The US Open cheers passionately for American players—fervent nationalism paired with a longing to discover which contender on the men’s side will emerge as its first champion in over two decades. (ESPN commentators fixate on Andy Roddick, the last American man to win the tournament, as if he’s a ghost.) Shelton had gotten pretty far in this tournament putting on a show for the crowd. It didn’t hurt that in Shelton’s previous match, he’d uncorked a serve clocking at an ungodly 149 miles per hour. No one at this year’s US Open would hit a ball that fast—except Shelton, who did it again that same game.

But tonight he was playing against Frances Tiafoe, one of the most exciting players to come out of the United States in a generation and, as of late, the undisputed winner of American hearts and minds. Tiafoe’s game is easy to cheer for, rich with creativity and occasional flourish.

Shelton’s side of the court would follow a slightly more streamlined approach: serve hard, be relentless, stay nimble.

Pants by On. Socks by Gucci.
Pants by On. Socks by Gucci.

Naturally, Shelton was a little anxious going into it. “When I woke up that morning, I felt the nervousness in my stomach, just knowing that it would be the biggest match I’ve ever played,” he recalls. This time, he didn’t care about entertaining people. He’d come to the US Open to do a job. But in his match against Tiafoe, Shelton did both.

In four humid, sweaty sets, Shelton’s athleticism and grit overpowered Tiafoe in one of the tournament’s biggest surprises. Shelton came with aces, overhead smashes, and screams to the crowd.

It was a performance that would solidify Ben Shelton as the astonishing breakout of this year’s Open, the only unseeded player in either singles bracket to get within spitting distance of the trophy. The other three men’s semifinalists? Carlos Alcaraz, Novak Djokovic (who would beat Shelton and go on to win the whole tournament), and Daniil Medvedev—the top three seeds, respectively. Over those two weeks, Shelton would fashion himself into one of tennis’s most dangerous players, and he did it all with distinctly American swagger.
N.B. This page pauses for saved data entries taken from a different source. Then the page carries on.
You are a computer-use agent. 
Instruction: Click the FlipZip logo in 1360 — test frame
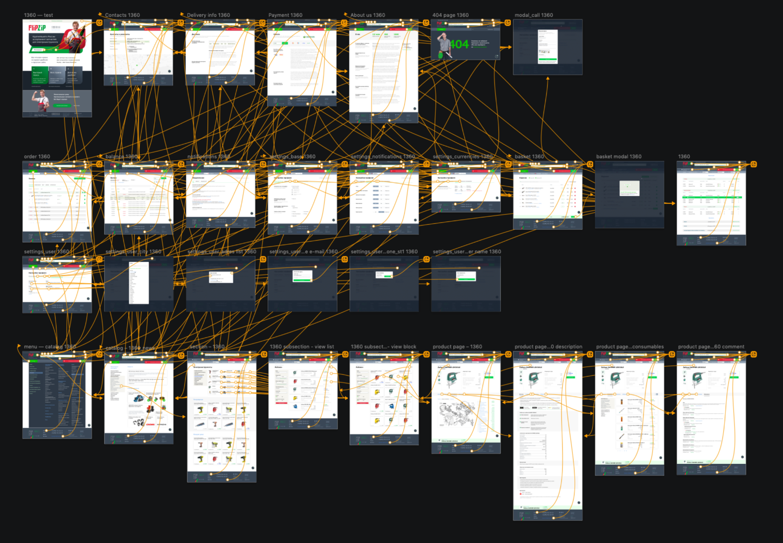(37, 28)
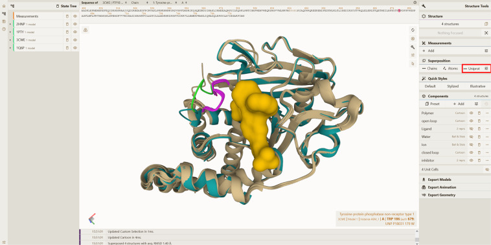Toggle visibility of 4 Unit Cells
This screenshot has width=491, height=245.
pyautogui.click(x=486, y=170)
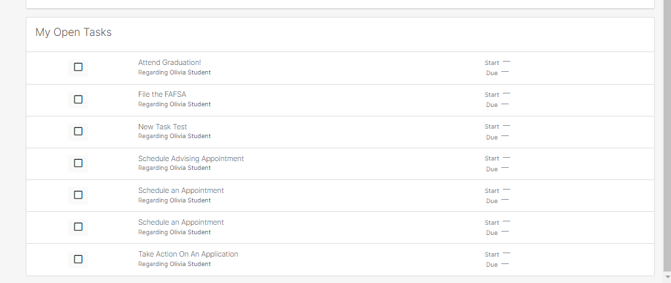Click the Start date of New Task Test

point(506,126)
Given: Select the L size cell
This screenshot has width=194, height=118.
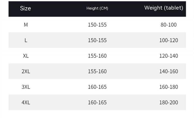Looking at the screenshot, I should click(26, 40).
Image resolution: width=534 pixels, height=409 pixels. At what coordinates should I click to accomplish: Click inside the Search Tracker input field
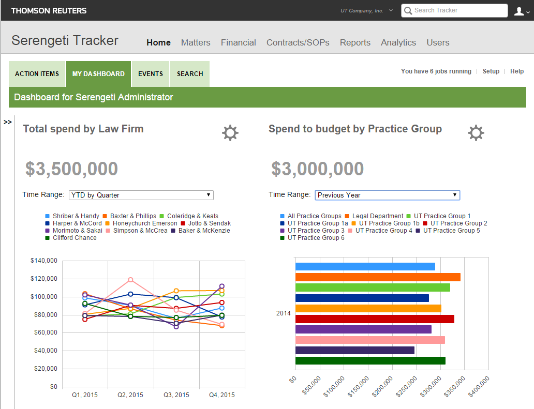455,10
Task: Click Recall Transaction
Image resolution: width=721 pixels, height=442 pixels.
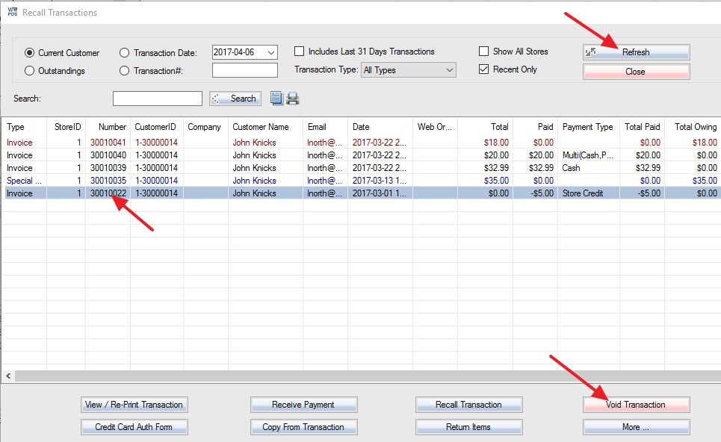Action: click(468, 405)
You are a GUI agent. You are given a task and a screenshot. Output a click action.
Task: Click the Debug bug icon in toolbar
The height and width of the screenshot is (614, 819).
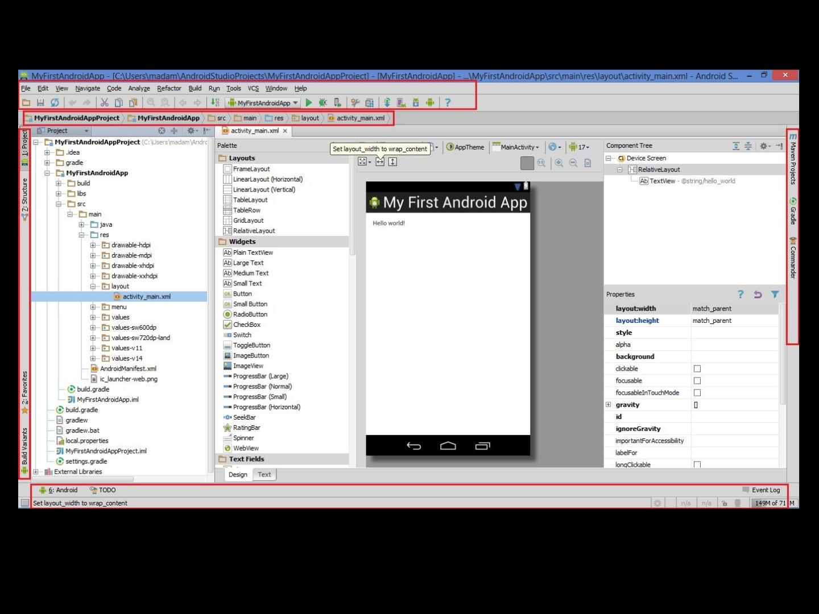click(323, 103)
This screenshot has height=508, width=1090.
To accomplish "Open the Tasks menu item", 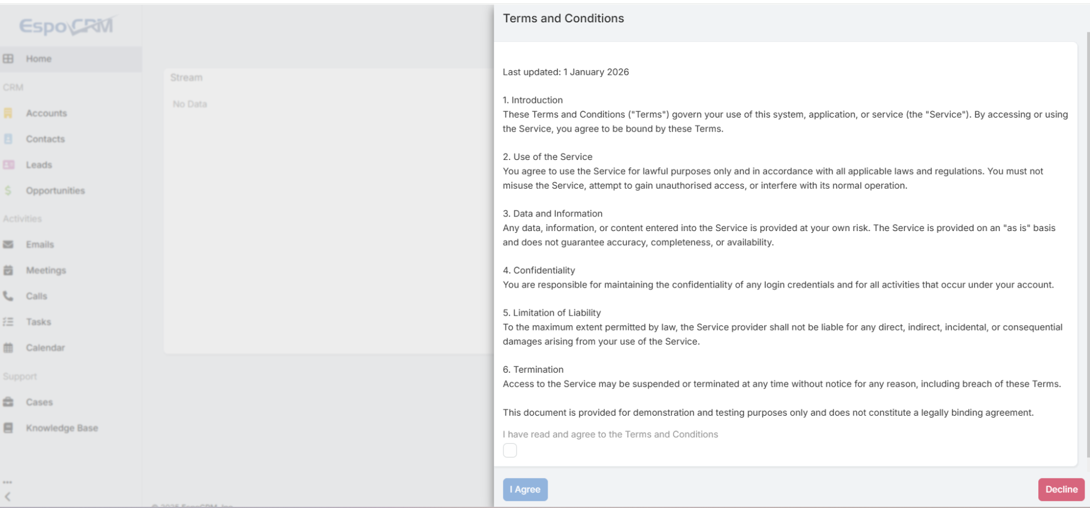I will click(38, 322).
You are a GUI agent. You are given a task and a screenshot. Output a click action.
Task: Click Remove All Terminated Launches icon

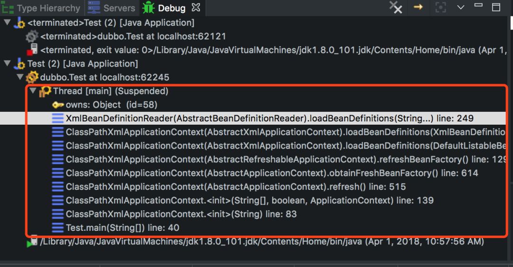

Case in point: After Shelton won his match against Tiafoe, he looked up at the audience and flashed a tough-guy mug. Then, he pretended his hand was a telephone—and hung it up. This unusual, memorable gesture had become Ben Shelton’s signature celebration. To some, it appeared confident; to others, arrogant. For Shelton, it was simply a shout-out to his boys back in Florida.

Later, at a press conference, he explained the phone thing: “I’m saying I’m dialed in.”

Tennis is a game of observation, and players in particular are closely watched. On the court, their every movement is tracked with technology that would make the CIA blush. Off the court, especially at Grand Slams, Shelton is aware the media is listening.

When we meet at John McEnroe Tennis Academy, a couple days after his Open has ended, Shelton is in high spirits. But when we sit down to chat, he’s in full slouch mode, draped in light gray On sweats, his athletic six-foot-four frame sinking into an office chair, his tousled mop drying from a fresh shower. When I turn on the recorder, he suddenly sits straight up.

“At the US Open, the camera and the mic are always there. You go into the gym, they’re following you. I’m talking with Coco [Gauff] after we both won our match, there’s a mic above our head.” He continued: “You don’t really have a safe space where people aren’t watching. When you can get back to your hotel room, you can kind of relax.”

He is young, yet he is aware how closely his actions are surveilled. Shelton thanks his parents—Lisa and Bryan, who is a former tennis pro and also his coach—for teaching him to be careful from a young age, to always treat people well, to think about how you act even when no one is looking. “Every once in a while, when you say something you wish you didn’t. And you just look at the camera that’s caught you, it’s in your head a little bit.” That pressure, he admits, is hard.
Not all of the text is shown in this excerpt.